ANALYSIS
All through the 7 years that I studied in Vishwa Bharati, neither my pandit teachers nor pandit classmates ever spoke about what had happened to them.
From 1998 to 2005, I was a student at Vishwa Bharati Public School in Noida. Vishwa Bharati Women’s Welfare Institution, founded in Srinagar in 1951, had set up the school in 1989. I am not aware of the institution's history, and I am sure most of my classmates were not aware of it either. Most of us did not know what role it played in the erstwhile state of Jammu and Kashmir. But what we did know was that at least at that point in time, all the core members of the institution and many of our teachers were Kashmiri Pandits. This fact had no bearing on how we were taught, or how we were expected to behave. We did not have any special classes on the history of the Pandits or Kashmir, no mourning day to mark January 19, nothing to distinguish it from any other school not run by Kashmiri Pandits. So we grew up like teenagers do in any other good public school across the country. In our limited world view, Kashmiri Pandits were the administration. We were the young rebels fighting the good fight. As often happens in such scenarios, many of us directed disrespectful words towards the Pandits as a community. Unfortunately, sometimes the nastiness extended to our classmates who were the children of someone in the administration. Little did we, or at least I, know that this was a community struggling just to keep its way of life alive.
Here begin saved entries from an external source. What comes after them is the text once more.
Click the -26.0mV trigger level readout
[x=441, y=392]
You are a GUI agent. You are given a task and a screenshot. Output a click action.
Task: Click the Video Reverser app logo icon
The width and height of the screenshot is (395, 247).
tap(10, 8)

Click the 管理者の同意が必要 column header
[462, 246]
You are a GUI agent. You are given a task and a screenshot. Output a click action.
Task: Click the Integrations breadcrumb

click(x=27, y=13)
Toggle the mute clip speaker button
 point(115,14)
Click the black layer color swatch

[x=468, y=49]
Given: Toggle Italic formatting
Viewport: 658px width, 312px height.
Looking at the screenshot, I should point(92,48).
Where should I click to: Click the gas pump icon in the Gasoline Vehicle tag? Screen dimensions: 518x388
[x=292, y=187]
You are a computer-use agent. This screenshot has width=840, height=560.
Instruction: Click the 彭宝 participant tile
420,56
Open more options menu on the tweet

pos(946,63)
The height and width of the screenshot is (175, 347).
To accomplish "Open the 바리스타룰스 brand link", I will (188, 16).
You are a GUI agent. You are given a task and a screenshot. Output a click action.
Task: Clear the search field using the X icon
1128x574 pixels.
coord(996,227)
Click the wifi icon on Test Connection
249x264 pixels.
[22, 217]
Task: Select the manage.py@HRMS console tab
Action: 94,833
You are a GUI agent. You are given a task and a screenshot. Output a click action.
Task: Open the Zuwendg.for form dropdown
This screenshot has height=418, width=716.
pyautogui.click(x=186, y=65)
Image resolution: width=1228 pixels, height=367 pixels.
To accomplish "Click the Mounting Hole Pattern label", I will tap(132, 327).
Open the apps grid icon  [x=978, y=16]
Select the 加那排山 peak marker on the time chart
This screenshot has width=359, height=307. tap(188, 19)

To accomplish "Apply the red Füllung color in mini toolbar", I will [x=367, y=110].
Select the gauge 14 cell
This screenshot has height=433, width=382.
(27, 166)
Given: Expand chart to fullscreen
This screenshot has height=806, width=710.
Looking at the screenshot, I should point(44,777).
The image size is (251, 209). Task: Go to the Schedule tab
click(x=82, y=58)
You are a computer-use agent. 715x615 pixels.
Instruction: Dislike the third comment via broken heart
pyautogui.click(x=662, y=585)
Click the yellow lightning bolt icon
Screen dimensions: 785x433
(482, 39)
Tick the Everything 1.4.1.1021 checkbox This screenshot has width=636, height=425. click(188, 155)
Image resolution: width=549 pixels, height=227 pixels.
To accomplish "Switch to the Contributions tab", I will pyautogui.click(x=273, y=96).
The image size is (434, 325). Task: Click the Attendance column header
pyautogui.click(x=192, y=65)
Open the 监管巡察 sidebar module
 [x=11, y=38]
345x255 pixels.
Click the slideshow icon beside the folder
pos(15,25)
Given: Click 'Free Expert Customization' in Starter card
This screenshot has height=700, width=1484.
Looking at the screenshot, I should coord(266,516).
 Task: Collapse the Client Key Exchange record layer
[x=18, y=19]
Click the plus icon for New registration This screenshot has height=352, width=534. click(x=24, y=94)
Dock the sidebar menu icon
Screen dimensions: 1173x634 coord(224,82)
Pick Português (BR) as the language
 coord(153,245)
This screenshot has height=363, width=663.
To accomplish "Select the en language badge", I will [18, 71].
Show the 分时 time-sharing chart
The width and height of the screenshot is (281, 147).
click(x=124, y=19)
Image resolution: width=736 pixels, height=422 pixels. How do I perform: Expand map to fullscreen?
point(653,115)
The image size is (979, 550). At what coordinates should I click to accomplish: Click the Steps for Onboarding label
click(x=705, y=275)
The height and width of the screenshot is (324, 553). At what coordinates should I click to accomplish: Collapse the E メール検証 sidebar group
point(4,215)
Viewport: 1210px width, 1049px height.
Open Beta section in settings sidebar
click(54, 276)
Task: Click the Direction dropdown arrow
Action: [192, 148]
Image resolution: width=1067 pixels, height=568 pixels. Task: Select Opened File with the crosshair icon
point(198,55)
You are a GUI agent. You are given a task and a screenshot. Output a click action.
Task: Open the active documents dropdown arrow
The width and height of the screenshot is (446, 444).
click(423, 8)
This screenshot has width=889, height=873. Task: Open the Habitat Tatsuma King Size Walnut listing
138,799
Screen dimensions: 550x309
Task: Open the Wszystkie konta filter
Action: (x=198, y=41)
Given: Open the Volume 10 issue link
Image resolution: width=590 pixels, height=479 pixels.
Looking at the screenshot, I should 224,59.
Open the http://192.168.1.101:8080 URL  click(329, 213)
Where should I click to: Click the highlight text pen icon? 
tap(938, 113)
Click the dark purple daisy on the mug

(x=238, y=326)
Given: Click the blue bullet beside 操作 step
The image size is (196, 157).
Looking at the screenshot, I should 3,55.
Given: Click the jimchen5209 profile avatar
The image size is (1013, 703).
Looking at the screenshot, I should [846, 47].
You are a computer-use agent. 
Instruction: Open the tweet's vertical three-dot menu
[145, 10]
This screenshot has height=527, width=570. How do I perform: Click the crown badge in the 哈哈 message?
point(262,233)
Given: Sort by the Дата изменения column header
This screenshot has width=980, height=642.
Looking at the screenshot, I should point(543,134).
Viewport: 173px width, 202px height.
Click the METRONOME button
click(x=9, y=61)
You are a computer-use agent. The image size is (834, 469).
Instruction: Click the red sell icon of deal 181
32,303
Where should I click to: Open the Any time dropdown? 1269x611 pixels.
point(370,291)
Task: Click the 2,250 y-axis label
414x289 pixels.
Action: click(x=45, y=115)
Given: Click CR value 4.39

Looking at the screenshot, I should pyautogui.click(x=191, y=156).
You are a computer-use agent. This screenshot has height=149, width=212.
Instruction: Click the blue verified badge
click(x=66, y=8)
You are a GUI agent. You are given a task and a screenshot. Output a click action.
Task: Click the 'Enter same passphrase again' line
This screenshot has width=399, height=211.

It is not as if we were completely unaware of what had happened in 1990. Most of us had heard uncles and aunts talk about it in politically charged conversations at home. But at least in my limited understanding, I had suffered too. I was a young Bihari who had come to Delhi, oblivious to the contempt with which people in the capital viewed people from my part of the country. People were not treating me nicely, and so I had little time from others who were competing with me for the limited amount of sympathy that was going around. I had also come into a hostile environment and made something of myself. Why then should I give any leeway to anyone? They may have been forced to leave their homes, but I came from a desperately poor part of the country. They may have become refugees in their own country and hunted because of their identity. But I also belonged to a community that sends thousands of desperate, nameless and perceived to be worthless daily wage workers to all parts of the country. Neither wise nor empathetic, I am ashamed to admit. But an expression of regret would be meaningless without self-recrimination.
As the years rolled on, the story of Kashmiri Pandits was relevant to me only to the extent of scoring points in debates with colleagues or competitors. No matter how I approached the issue, the objective was merely to show that the other person was wrong. Maybe some others did better on this account, but I was unable to engage with the story of the pandits at an emotional level. In graduate school, the petty debates of the college hostel died out. But for me, as a student of economics, people had either become data points or players in a game-theory model. I neither had the ability nor the inclination to understand what my school teachers had gone through several years ago.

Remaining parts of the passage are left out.